ButtonsSkinStyle列挙体のメンバ
メンバ名 説明
Normal 通常のボタンスタイル
Flat フラットのボタンスタイル
Popup ポップアップのボタンスタイル
ActiveFlat アクティブフラットのボタンスタイル
Borderless 境界線のないボタン
XPButton Windows XPのボタンスタイル
XPToolBarButton Windows XPツールバーのボタンスタイル
Office2003GradientToolBarButton Office 2003ツールバーのグラディエントボタンスタイル
Office2003HighlightToolBarButton Office 2003ツールバーのハイライトボタンスタイル
VS2003WhiteButton VS2003 Resx Editorの白いボタンスタイル
Office2003風のグラデーションタブ
Office2003風のグラデーションタブ

タブの背景色の変更

単色での塗りつぶし

 TabStyleクラスのBackColorプロパティを使うと、タブの背景色を塗りつぶすことができます。

GcTabControl1.TabStyle.BackColor = Me.ColorDialog1.Color

パターンでの塗りつぶし

 PatternEffectプロパティを使用すると、タブの背景色をパターンで塗りつぶすことができます。

 プロパティの設定値はPatternEffectオブジェクトなので、PatternEffectクラスのコンストラクタを使用してインスタンスを作成し、PatternEffectプロパティに設定します。

 コンストラクタの引数は2つで、最初の引数に塗りつぶしパターンの種類を整数値またはPatternStyle列挙体のメンバで指定します。2番目の引数には、パターンの色を指定します。タブの背景色と組み合わせて、いろいろな色のパターンを作成できます。

Dim objPatternEffect As New GrapeCity.Win.TabPlus.PatternEffect _
    (GrapeCity.Win.TabPlus.PatternStyle.BackwardDiagonal, Color.Green)

GcTabControl1.TabStyle.PatternEffect = objPatternEffect

グラデーションでの塗りつぶし

 前回の記事でも紹介した、タブをグラデーションで塗りつぶす方法ですが、今回はもう少し詳しく紹介します。

 タブのグラデーションでの塗りつぶしは、まずGradientEffectオブジェクトを作成します。作成には、クラスのコンストラクタを使用し、最初の引数にグラデーションのスタイル、2番目の引数にグラデーションの方向、3番目の引数にグラデーションの開始色、4番目の引数にグラデーションの終了色を指定します。

 グラデーションのスタイルはGradientStyle列挙体のメンバまたは整数値を、方向はGradientDirection列挙体のメンバまたは整数値を指定します。

Dim objGradientEffect As New GrapeCity.Win.TabPlus.GradientEffect _
    (GrapeCity.Win.TabPlus.GradientStyle.Horizontal, _
    GrapeCity.Win.TabPlus.GradientDirection.Forward, Color.Orange, Color.Yellow)

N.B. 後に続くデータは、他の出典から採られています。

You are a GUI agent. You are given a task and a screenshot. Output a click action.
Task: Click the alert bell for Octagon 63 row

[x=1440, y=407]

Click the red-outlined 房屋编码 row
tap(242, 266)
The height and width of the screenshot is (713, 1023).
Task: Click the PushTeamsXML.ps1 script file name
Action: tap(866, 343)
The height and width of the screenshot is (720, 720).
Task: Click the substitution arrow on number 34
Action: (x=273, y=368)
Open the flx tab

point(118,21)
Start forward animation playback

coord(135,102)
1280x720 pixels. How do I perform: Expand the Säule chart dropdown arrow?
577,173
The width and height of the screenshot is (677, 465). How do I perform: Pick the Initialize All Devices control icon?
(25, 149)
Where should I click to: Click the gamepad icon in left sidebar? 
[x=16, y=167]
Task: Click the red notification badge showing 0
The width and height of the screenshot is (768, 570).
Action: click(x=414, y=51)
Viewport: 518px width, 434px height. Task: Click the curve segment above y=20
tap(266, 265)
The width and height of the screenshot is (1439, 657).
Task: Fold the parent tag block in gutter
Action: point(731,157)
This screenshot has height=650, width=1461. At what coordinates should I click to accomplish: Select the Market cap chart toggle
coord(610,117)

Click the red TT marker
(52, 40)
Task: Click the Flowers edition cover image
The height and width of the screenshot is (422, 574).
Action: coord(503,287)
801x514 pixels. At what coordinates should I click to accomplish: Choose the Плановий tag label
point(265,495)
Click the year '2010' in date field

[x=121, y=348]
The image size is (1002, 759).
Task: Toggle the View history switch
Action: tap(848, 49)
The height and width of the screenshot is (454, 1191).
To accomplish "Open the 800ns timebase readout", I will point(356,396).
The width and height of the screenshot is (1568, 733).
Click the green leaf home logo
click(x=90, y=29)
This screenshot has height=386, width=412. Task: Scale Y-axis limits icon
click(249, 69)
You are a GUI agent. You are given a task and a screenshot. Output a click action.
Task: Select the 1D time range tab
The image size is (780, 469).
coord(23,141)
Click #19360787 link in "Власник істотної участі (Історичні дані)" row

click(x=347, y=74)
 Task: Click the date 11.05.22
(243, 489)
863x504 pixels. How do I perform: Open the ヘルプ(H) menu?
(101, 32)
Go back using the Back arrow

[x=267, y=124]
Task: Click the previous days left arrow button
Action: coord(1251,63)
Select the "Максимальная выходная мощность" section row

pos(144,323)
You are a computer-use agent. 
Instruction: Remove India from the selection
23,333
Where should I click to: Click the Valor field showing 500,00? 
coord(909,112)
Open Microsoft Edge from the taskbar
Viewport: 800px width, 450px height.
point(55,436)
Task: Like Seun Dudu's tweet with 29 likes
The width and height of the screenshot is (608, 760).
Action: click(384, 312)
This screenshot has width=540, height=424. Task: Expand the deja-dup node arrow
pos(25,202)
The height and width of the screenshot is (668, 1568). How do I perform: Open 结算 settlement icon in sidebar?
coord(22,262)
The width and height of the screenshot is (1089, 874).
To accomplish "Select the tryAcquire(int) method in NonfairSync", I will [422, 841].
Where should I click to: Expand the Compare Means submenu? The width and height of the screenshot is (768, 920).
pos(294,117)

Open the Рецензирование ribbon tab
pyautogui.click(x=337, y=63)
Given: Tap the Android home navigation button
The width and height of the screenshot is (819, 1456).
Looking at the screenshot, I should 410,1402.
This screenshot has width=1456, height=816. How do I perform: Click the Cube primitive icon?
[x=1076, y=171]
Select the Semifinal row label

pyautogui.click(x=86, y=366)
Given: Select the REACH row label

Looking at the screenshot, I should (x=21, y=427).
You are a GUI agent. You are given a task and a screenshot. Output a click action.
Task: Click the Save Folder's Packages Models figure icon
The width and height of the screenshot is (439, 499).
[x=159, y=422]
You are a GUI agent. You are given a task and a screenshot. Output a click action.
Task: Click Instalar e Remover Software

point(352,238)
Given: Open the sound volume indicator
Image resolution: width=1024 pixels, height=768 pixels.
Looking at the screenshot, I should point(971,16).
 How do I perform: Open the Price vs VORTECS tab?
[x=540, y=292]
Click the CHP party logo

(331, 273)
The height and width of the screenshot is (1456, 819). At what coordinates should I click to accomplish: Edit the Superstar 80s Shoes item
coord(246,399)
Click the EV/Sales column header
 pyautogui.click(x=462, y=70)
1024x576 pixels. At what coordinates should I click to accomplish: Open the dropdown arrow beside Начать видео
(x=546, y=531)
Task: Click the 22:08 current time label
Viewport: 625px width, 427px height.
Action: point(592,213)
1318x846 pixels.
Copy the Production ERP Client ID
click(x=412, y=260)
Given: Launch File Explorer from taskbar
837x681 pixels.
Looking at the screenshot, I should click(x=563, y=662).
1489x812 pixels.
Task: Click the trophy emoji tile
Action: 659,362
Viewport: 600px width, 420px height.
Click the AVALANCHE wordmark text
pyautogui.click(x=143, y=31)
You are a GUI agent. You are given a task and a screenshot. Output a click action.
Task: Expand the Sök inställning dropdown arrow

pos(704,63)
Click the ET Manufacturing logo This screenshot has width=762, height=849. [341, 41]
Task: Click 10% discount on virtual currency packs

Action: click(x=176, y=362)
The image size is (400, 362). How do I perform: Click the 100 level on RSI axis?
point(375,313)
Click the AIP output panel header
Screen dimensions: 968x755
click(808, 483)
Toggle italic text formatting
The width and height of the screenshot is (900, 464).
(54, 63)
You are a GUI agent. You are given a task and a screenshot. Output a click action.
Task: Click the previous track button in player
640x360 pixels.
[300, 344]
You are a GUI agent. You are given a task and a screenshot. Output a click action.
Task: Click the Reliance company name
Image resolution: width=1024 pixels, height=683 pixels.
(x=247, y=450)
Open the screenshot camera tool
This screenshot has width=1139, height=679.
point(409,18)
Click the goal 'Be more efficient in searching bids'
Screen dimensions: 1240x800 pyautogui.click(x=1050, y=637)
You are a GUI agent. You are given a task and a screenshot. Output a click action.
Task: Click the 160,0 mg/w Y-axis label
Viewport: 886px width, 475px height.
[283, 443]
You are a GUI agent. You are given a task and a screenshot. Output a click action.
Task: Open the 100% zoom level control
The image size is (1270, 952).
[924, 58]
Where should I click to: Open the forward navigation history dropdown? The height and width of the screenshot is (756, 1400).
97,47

 GradientEffectオブジェクトを作成したら、これをGradientEffectプロパティに設定します。

GcTabControl1.TabStyle.GradientEffect = objGradientEffect
四角形のスタイルを中心からグラデーションするように設定した
四角形のスタイルを中心からグラデーションするように設定した

まとめ

 紹介したように、TabPlusコンポーネントを使用すると、標準コントロールにはない多彩なデザインをタブに施すことができます。また、タブのドラッグ&ドロップによる移動は、Excel風のワークシートを作成したときなどに使うと便利です。

 他のアプリケーションと一味違ったデザインを作りたいときは、このTabPlusコンポーネントを使ってみてはいかがでしょうか。